(Stored data)
^^^^

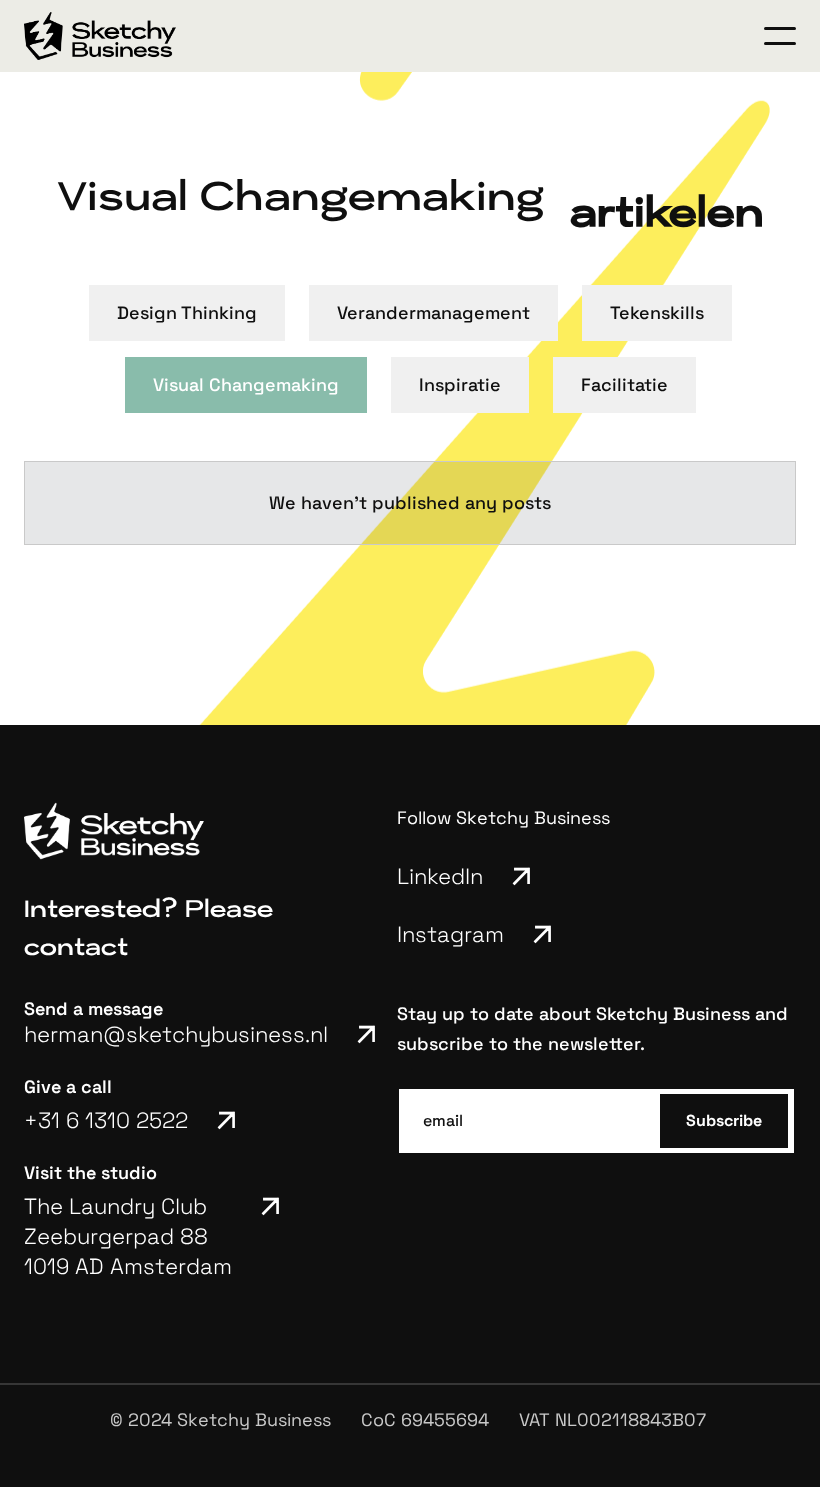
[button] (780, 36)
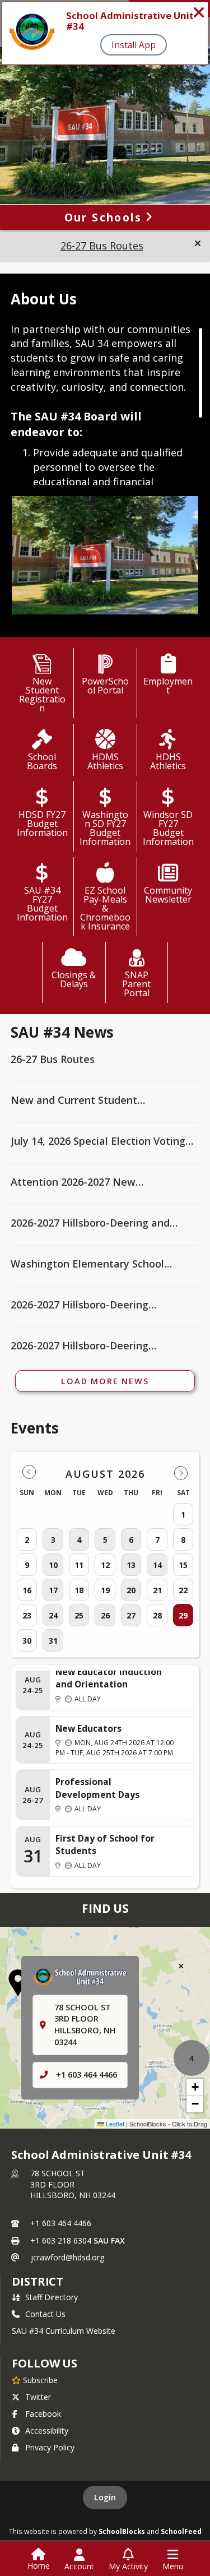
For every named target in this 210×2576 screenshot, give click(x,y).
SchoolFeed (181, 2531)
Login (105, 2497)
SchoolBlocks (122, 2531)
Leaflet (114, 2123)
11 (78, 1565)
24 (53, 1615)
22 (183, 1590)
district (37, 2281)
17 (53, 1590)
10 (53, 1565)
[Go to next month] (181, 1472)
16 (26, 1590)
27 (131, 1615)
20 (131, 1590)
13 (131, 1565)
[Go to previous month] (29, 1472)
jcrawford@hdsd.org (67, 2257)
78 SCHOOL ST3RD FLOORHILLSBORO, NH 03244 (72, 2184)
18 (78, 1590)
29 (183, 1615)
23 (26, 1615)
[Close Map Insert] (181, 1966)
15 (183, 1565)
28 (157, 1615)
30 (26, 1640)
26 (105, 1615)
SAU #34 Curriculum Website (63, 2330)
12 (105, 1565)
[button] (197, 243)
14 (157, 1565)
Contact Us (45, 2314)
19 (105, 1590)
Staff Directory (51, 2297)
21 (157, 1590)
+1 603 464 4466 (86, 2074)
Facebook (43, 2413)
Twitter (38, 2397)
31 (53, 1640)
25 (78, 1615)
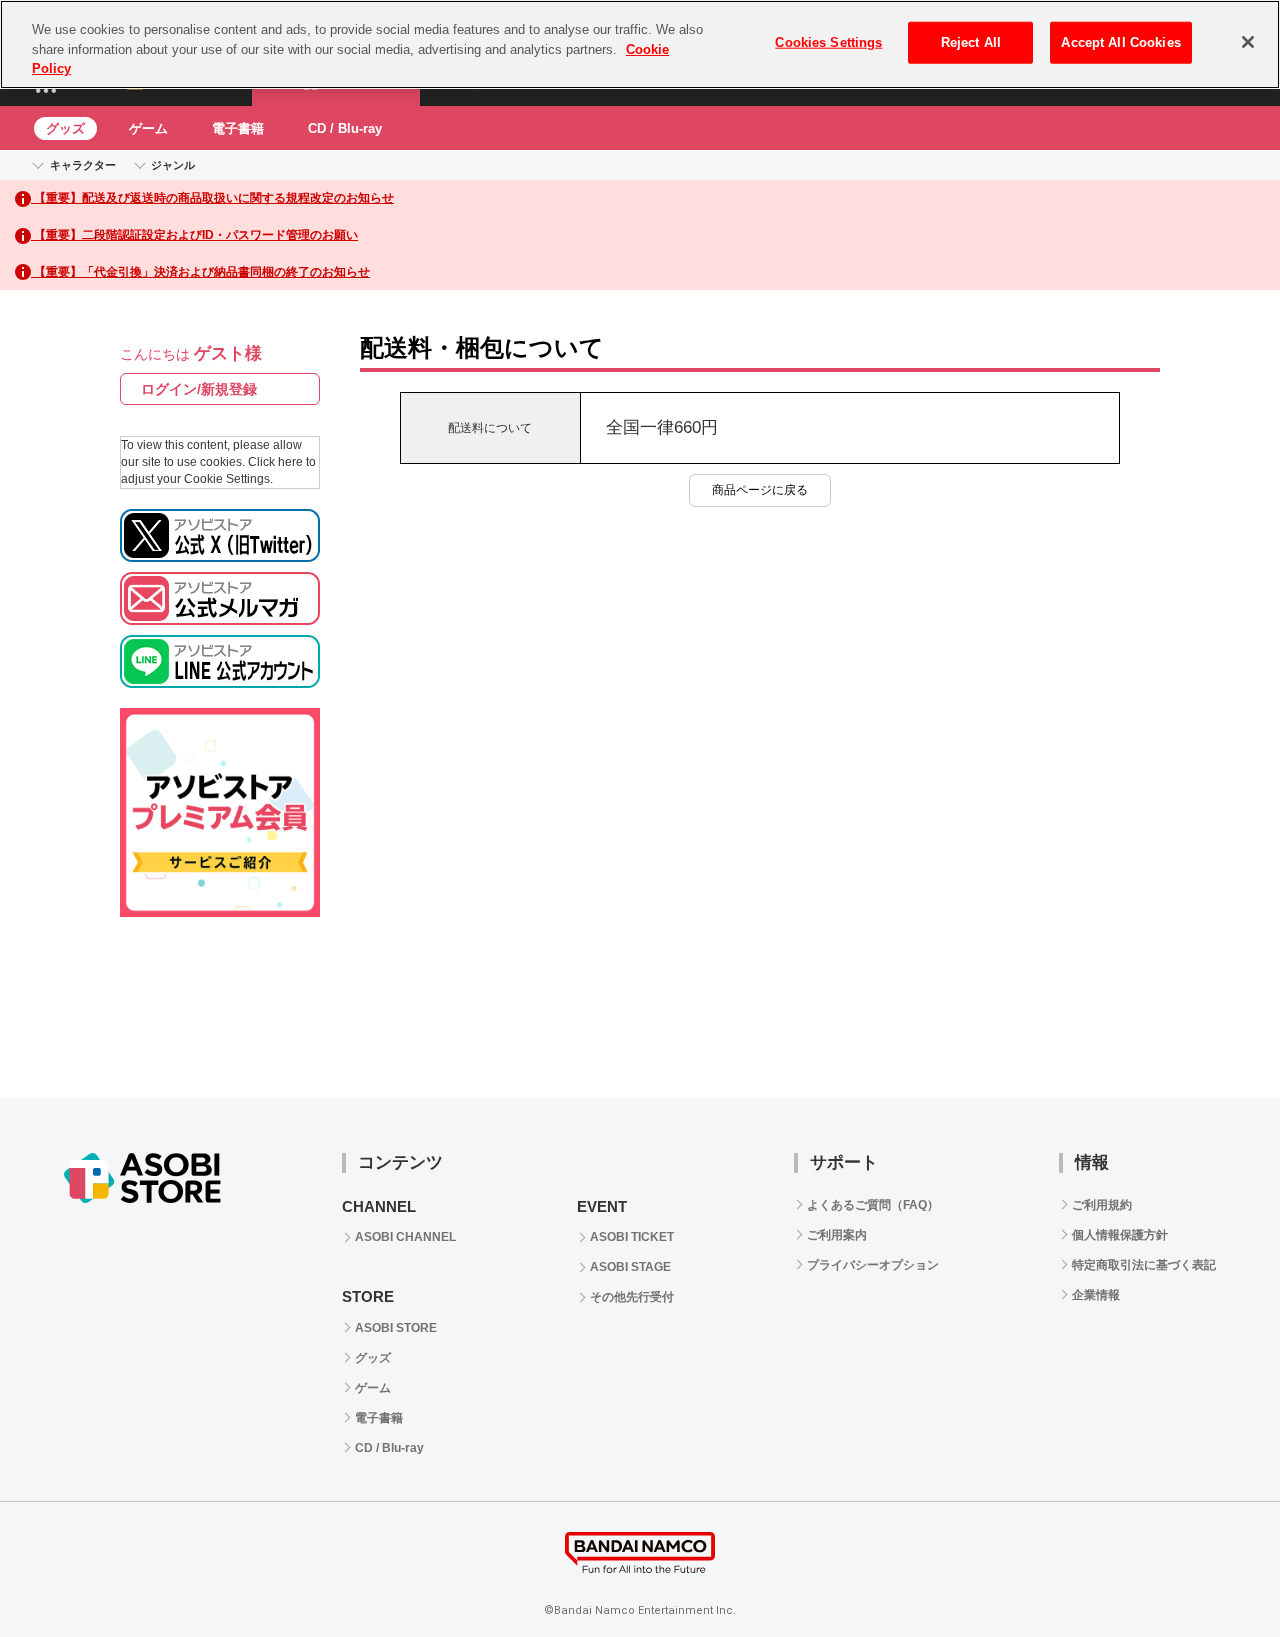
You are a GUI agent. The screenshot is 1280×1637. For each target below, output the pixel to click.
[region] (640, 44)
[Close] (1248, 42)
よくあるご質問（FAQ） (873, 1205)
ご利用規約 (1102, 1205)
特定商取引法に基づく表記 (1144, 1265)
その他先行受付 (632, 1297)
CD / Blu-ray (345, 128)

^^^^

PROMPT —
Every record above should reappear exactly, with the pictures gone.

RESPONSE TO THIS TASK —
[button] (780, 36)
For every named target in this 210×2576 screenshot, give click(x,y).
SchoolFeed (181, 2531)
Login (105, 2497)
SchoolBlocks (122, 2531)
Leaflet (114, 2123)
11 (78, 1565)
24 (53, 1615)
22 (183, 1590)
district (37, 2281)
17 (53, 1590)
10 (53, 1565)
[Go to next month] (181, 1472)
16 (26, 1590)
27 (131, 1615)
20 (131, 1590)
13 (131, 1565)
[Go to previous month] (29, 1472)
jcrawford@hdsd.org (67, 2257)
78 SCHOOL ST3RD FLOORHILLSBORO, NH 03244 (72, 2184)
18 (78, 1590)
29 (183, 1615)
23 (26, 1615)
[Close Map Insert] (181, 1966)
15 (183, 1565)
28 (157, 1615)
30 (26, 1640)
26 (105, 1615)
SAU #34 Curriculum Website (63, 2330)
12 (105, 1565)
[button] (197, 243)
14 (157, 1565)
Contact Us (45, 2314)
19 (105, 1590)
Staff Directory (51, 2297)
21 (157, 1590)
+1 603 464 4466 (86, 2074)
Facebook (43, 2413)
Twitter (38, 2397)
31 (53, 1640)
25 (78, 1615)
You are a GUI agent. The screenshot is 1280×1637. For each target below, output the pixel to click.
[region] (640, 44)
[Close] (1248, 42)
よくあるご質問（FAQ） (873, 1205)
ご利用規約 (1102, 1205)
特定商取引法に基づく表記 (1144, 1265)
その他先行受付 (632, 1297)
CD / Blu-ray (345, 128)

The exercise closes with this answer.